In February of 2010, Karen Young opened a Facebook account.   By June, she had over 4,300 “friends.”  Young responded to a comment that basically asked God to kill Obama decrying the comment.  Young says she was harassed in response including the defiling of her profile picture.  Soon thereafter, she was banned from Facebook for violating the terms of service for making commercial solicitations and making friend requests to people she did not know. 

After not getting a human response via email or the phone, she drove from Maryland to Facebook’s California headquarters.  She demanded to speak to someone, but received a form.  She received an email explaining the her account would be reactivated, but that additional violations would cause her account to be permanently terminated.  Young responded to the email asking for a personal meeting and was ignored.  She traveled to California again and her account was deactivated.  While there, she sued Facebook.

She sued without a lawyer and made a variety of claims that have since been dismissed.  Here is the order.  I want to focus on the free speech part of the dismissal.  For more on the other parts of the decision, read Professor Goldman’s post here.  Internet Cases blogger Evan Brown’s post is here.
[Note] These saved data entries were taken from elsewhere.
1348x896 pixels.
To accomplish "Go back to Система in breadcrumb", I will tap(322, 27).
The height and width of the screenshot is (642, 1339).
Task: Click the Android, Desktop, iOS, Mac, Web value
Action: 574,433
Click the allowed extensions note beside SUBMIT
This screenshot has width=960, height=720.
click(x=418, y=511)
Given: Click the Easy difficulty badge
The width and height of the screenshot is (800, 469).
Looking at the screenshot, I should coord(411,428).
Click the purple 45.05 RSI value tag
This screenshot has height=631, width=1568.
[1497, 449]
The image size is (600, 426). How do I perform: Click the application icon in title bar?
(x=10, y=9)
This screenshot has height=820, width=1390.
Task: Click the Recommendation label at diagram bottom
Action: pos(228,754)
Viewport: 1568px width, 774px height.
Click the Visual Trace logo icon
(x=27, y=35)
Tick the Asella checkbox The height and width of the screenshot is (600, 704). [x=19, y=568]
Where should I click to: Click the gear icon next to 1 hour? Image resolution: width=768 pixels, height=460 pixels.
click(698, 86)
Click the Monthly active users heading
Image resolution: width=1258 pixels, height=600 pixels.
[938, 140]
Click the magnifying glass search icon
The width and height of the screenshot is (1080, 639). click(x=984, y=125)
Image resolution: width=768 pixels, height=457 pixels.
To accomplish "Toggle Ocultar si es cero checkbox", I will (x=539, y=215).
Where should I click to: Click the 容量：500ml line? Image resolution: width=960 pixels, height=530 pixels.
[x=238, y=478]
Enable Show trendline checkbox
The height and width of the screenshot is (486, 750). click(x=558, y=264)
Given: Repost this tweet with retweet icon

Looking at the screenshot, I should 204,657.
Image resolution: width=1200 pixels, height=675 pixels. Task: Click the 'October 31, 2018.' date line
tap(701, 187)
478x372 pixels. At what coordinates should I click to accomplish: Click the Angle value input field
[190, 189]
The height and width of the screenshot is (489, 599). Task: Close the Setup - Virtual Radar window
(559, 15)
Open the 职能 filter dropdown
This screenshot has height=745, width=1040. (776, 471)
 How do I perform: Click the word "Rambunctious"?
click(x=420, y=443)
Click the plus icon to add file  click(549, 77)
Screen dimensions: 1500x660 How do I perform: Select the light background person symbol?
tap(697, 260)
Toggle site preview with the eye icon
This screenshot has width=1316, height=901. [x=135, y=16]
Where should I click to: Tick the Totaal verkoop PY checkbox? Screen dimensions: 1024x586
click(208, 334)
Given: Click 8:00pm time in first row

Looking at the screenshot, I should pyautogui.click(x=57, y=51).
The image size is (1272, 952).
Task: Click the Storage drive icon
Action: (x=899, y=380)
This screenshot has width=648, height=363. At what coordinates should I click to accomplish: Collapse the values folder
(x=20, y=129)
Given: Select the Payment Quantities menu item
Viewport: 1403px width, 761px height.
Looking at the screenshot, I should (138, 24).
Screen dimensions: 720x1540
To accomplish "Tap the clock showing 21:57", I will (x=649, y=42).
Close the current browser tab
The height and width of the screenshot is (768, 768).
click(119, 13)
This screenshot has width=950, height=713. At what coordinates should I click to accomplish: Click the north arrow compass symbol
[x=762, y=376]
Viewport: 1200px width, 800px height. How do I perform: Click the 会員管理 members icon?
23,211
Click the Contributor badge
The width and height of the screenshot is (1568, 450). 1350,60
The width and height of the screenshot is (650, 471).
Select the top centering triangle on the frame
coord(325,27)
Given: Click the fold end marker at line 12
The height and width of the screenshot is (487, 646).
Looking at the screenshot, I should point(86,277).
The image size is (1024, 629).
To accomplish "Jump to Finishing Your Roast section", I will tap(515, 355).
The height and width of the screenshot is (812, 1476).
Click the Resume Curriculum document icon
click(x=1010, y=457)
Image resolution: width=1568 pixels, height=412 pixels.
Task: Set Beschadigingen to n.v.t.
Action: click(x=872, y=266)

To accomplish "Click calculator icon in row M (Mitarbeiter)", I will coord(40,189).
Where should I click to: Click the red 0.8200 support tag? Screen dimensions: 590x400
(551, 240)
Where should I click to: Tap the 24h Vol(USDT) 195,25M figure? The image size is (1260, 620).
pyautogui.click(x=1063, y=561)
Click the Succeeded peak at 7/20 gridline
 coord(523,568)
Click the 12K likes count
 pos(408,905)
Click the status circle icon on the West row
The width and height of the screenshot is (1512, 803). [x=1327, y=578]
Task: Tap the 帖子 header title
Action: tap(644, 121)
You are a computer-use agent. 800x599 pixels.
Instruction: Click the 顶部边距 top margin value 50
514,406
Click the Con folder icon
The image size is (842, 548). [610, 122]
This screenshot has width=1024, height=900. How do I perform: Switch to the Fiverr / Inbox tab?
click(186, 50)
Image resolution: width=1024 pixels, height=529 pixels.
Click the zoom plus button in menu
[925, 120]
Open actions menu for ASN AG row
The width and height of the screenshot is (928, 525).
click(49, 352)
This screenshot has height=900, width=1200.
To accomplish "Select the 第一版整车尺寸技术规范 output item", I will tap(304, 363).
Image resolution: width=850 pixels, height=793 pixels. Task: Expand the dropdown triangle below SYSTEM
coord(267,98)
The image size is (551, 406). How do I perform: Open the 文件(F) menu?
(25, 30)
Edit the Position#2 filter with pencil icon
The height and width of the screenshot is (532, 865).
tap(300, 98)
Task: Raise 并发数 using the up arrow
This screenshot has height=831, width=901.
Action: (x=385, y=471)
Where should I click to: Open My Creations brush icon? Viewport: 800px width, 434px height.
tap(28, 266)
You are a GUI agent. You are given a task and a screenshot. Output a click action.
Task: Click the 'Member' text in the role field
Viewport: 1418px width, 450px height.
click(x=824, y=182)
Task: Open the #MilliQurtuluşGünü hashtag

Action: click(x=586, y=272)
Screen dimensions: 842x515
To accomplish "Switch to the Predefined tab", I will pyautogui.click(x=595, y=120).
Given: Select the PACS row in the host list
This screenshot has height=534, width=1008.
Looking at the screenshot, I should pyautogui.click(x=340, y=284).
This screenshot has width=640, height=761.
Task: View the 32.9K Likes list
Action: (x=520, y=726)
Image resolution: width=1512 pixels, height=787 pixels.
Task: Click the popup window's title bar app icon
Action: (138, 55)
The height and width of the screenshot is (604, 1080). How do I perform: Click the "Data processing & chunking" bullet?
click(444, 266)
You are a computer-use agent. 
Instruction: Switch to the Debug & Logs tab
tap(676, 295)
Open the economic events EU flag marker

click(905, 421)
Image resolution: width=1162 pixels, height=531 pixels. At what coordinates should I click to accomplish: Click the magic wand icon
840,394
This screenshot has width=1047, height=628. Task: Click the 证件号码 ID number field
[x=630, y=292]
Generally, you can only sue the government or other “state actors” for First Amendment violations.  Young argued that because several government agencies had Facebook pages, Facebook should be treated as a public actor.  Young missed the boat.

From reading the order, it does not appear Young made a claim under California’s free speech provision.  It, like many states, has broader protections than those under the federal Constitution.  Rather than trying to turn Facebook into a “state actor,” she could have tried turning Facebook into a public forum.

 In 1968, the U.S. Supreme Court ruled shopping centers functioned much like the town square in the good old days (so I am told).  Eight years later the court overturned the decision.  Several state supreme courts, however, continue to hold their own free speech provisions protect citizens in the public areas of shopping centers because they have become public forums.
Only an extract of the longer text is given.